While it is naïve to assume that all of these efforts are harmless, or that the agribusiness companies or their cronies in government and academia would blow the whistle on a danger, theoretically, precise hybridization holds much promise.

Unfortunately, the developers of GMOs have veered from this potentially beneficial path and have focused their efforts on modifying food crops such as corn and soybeans to tolerate high levels of poisons, which are then put on all our croplands. To justify the development of these poison-tolerant plants, which benefits their bottom lines, university/agribusiness alliance experts generate copious amounts of testimony “proving” that cropland and rangeland poisons are not dangerous.

The experts avoid discussing the unintended consequences of mass poisoning, such as that highlighted in the above article. The poisons are wiping out plants on which insects and soil organisms depend and unraveling a complex web of life. Because the strands of the web are interwoven, we can be sure it is affecting larger animals, including wildlife and habitats.

Skeptics might respond that worrying about a butterfly is like worrying about a snail darter or some other esoteric, “unimportant” animal or niche, but they miss the point. By expanding the use of these poisons, we are launching a massive attack on overall biodiversity.

This article refers only to Roundup®. But, because Roundup® has produced super weeds, the new “solution” is a super poison: 2,4-D, a basic building block of Agent Orange. The government, agency and university cronies of the agribusiness giants say that 2,4-D is harmless, just like Roundup®. If so, why is our government paying disability to 80,000 Viet Nam veterans and considering 72,000 additional disability claims from former soldiers exposed to these chemicals during the war?

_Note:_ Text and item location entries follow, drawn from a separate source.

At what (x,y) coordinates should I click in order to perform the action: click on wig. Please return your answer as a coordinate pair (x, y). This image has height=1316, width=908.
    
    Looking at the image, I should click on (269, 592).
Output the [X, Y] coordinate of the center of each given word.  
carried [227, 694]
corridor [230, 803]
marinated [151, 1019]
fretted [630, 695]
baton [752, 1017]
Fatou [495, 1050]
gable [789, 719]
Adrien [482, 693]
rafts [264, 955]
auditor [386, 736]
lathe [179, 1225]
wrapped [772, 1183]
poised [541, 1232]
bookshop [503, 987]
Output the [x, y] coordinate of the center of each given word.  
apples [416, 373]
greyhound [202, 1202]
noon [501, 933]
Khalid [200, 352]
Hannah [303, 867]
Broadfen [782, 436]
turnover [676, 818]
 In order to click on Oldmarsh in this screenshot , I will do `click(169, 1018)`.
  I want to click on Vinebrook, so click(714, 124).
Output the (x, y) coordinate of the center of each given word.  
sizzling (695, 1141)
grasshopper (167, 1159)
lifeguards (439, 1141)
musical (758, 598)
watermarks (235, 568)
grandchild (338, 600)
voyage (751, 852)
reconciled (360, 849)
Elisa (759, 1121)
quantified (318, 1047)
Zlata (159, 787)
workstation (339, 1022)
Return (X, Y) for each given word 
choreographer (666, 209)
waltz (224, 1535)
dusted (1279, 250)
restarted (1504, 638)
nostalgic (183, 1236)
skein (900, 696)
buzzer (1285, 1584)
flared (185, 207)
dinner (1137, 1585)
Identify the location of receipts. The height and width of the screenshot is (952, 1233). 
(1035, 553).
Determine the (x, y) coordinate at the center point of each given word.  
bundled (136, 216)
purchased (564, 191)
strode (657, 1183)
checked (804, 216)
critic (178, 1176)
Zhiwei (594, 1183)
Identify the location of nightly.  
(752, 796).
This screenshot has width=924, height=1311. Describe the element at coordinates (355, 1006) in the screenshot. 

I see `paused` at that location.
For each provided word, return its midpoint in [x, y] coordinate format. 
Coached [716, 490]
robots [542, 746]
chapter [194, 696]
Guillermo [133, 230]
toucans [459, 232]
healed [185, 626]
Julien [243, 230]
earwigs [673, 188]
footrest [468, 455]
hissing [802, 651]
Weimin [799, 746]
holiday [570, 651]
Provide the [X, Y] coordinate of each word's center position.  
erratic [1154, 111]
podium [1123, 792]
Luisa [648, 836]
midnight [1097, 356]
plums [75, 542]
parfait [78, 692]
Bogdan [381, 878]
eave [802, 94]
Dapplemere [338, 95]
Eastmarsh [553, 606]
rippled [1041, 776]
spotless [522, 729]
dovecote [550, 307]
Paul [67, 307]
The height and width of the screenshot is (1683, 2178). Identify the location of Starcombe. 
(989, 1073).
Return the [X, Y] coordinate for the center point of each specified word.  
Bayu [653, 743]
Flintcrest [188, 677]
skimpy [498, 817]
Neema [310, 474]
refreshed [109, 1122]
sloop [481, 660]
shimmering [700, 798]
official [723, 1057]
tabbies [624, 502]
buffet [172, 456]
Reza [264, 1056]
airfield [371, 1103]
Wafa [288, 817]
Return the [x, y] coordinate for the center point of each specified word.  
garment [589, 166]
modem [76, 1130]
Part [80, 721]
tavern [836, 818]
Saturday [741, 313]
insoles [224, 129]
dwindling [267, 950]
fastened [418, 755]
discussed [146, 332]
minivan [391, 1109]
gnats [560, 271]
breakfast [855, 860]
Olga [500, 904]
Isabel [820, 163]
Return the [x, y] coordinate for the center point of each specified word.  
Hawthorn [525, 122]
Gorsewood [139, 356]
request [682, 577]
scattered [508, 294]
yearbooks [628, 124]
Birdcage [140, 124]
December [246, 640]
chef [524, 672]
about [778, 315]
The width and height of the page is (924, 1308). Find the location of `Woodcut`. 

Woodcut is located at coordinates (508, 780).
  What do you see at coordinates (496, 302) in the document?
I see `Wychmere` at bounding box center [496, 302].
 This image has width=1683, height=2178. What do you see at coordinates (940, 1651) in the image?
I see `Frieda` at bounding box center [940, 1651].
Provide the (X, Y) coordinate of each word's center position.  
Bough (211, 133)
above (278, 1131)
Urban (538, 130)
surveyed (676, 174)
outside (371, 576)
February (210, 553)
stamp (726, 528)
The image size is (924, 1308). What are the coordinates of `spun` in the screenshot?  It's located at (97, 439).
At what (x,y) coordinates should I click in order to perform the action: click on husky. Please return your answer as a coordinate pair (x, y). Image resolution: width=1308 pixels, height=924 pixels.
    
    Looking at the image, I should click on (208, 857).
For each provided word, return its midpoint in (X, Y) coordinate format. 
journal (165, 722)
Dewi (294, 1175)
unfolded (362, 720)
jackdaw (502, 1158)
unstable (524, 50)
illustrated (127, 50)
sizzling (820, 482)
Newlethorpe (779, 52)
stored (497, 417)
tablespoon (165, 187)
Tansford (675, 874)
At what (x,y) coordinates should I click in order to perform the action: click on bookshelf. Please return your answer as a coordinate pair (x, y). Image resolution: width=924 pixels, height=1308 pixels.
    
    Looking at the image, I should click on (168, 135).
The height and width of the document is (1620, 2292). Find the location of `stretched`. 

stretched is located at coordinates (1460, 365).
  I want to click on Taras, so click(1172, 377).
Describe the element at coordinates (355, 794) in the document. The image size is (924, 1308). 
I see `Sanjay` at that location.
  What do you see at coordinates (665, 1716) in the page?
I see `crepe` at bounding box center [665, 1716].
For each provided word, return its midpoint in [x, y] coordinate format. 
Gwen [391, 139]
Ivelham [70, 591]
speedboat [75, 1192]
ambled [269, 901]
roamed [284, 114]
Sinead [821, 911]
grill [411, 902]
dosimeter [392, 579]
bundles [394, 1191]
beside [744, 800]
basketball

Agribusiness and its allies will tell you that Roundup® is only active for about a year, but this is not true. These poisons have long residual lives in surface and sub-surface water.

Saying that Roundup ® or its 2,4-D replacement is only effective for a year is like saying a pistol bullet is only lethal for 30 seconds. Tell that to whatever got shot.

Once you kill out a community of plants and animals, they stay dead.